Progressivement, il y a une inversion des volontés des gens, qui ne veulent plus être rapatriés au pays après leur décès. C’est ce qu’on constate par exemple pour d’autres pays comme le Royaume-Uni, où le nombre de personnes de confession musulmane enterrées sur le sol britannique est très important aujourd’hui.

Progressivement, il y a une inversion des volontés des gens, qui ne veulent plus être rapatriés au pays après leur décès

En France, le covid a agi comme un accélérateur. À cause des restrictions sanitaires et de voyage, beaucoup de familles n’ont pas pu, pour une certaine période, rapatrier et accompagner les dépouilles de leurs proches. Ils ont donc trouvé une solution de repli en s’adressant aux maires pour demander des espaces dans les cimetières municipaux.

Certaines municipalités ont répondu favorablement en créant, pendant la crise du covid, de nouveaux carrés confessionnels.

MEE : Le problème qui persiste encore aujourd’hui risque-t-il de s’aggraver si quelques mairies seulement acceptent d’octroyer aux musulmans la possibilité d’avoir des carrés confessionnels ?

NA : Je pense que le problème ne se pose pas dans les municipalités où les communautés musulmanes sont fortement implantées. Les maires finissent toujours par trouver des aménagements. Après tout, un carré confessionnel n’est qu’une section dans un cimetière avec un regroupement de tombes. Il n’y a aucune séparation avec le reste des espaces, ni d’entrée à part.

À moins d’avoir une réelle volonté politique d’empêcher les musulmans d’exercer leurs rites funéraires, rien n’interdit légalement l’aménagement de carrés musulmans

Rien n’interdit légalement l’aménagement de carrés musulmans

De plus, l’aménagement de carrés confessionnels ne contrevient pas à l’esprit de la laïcité qui régit les cimetières puisque l’expression religieuse est autorisée à titre individuel.
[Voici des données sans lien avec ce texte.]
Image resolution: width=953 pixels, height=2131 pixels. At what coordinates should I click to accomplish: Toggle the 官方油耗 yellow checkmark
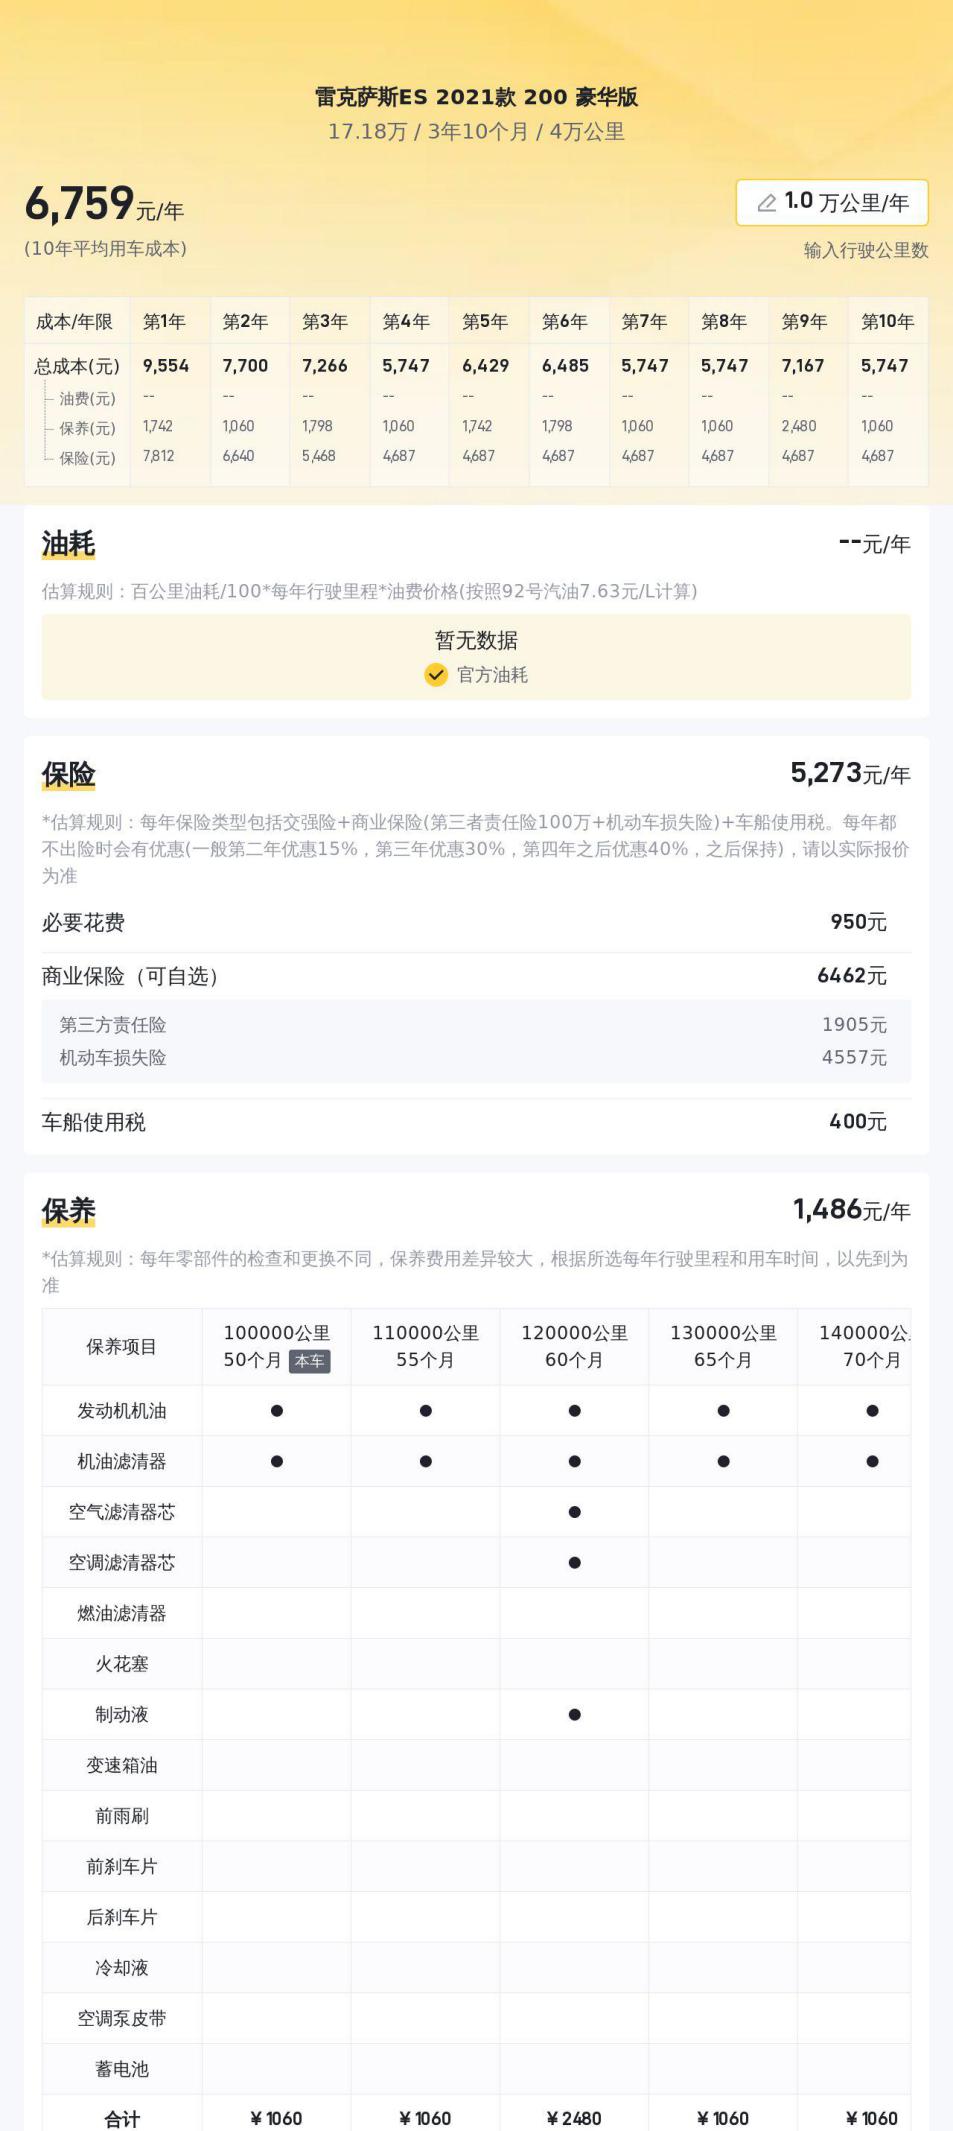pos(436,675)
C’est l’expression de groupe qui ne l’est pas [le regroupement par confession sous la forme d’une séparation matérielle du reste du cimetière est interdite].

MEE : Comment expliquer alors que le Conseil d’État se saisisse de la requête de l’ancien élu savoyard alors que l’existence des carrés musulmans est autorisée par la loi ?

NA : C’est le tribunal administratif de Paris qui a saisi le Conseil d’État car il a estimé que la plainte de l’ex-élu ne faisait pas partie de ses compétences. Mais à mon avis, cette affaire, qui relève davantage du buzz médiatique, a très peu de chances d’aboutir. Il lui sera certainement réservé le même sort que la plainte sur l’instauration des repas de substitution dans les cantines scolaires [qui a été déboutée].

En revanche, c’est peut-être l’occasion pour le législateur de se saisir du dossier pour asseoir des fondements légaux plus solides que la circulaire de 2008 sur les carrés confessionnels. Un texte de loi a plus d’autorité qu’une circulaire. Beaucoup de maires se plaignent d’ailleurs de la fragilité du dispositif légal actuel.